One of the complaints from the parents at the San Domenico School in San Anselmo was that it had ceased to offer catechism and preparation for First Communion and Confirmation. But I am increasingly wondering whether schools are the best place for this to take place anyway. Someone recently said to me that they felt that having such preparation in the school was merely sacramentalizing the lapsed. This is perhaps a bit strong but we do not to question what we are doing, in terms of the sacraments, when families connected to our schools are so far from the Church. We are largely operating a system which worked well in the past but which may not be fit for purpose today in a society and church which is increasing secularized. We risk leaving children with a vague and superficial experience of genuine Catholic worship and faith when their only experience of Church life is during the hours that they spend in school. A number of clergy have already tackled this and have taken preparation for the sacraments away from schools and placed the task back in the hands of parish catechists.

The problems at San Domenico school seem be about the need to recruit more students and I am sure that this is not in isolation. If our schools are struggling to attract Catholic families and teachers then we may need to ask some difficult questions.
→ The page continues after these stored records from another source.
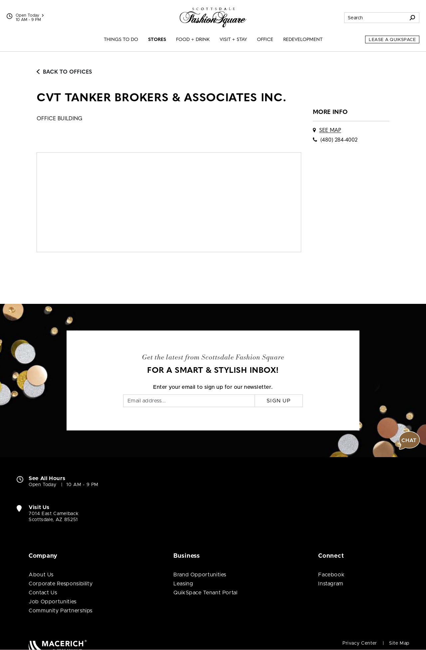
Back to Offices (64, 72)
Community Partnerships (61, 610)
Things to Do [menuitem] (121, 39)
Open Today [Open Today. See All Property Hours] (42, 484)
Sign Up (279, 400)
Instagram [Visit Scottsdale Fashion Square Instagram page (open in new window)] (330, 583)
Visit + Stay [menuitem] (233, 39)
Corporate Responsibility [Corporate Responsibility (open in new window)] (61, 583)
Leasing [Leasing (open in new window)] (183, 583)
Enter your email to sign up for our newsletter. (213, 387)
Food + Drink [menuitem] (193, 39)
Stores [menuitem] (157, 39)
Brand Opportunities (199, 574)
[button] (409, 440)
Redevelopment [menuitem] (302, 39)
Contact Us (43, 592)
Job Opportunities (53, 601)
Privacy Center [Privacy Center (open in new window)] (359, 643)
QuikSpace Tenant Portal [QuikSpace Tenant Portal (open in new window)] (205, 592)
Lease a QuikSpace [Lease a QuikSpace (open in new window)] (392, 40)
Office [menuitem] (265, 39)
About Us (41, 574)
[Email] (189, 400)
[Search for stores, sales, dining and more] (375, 17)
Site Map (399, 643)
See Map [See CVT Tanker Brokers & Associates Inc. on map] (330, 130)
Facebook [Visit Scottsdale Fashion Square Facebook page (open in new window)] (331, 574)
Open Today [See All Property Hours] (30, 15)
Do we have too many schools? Can we sustain the schools that we have as thriving Catholic communities of learning? Perhaps, just as we see parishes being rationalized, we may also need to close some of our schools. Fewer but healthier schools with a clear Catholic identity might just be the answer. if we do not grasp the nettle, we risk having more and more schools (and many other Catholic institutions) where the expression of Catholicism is only skin deep.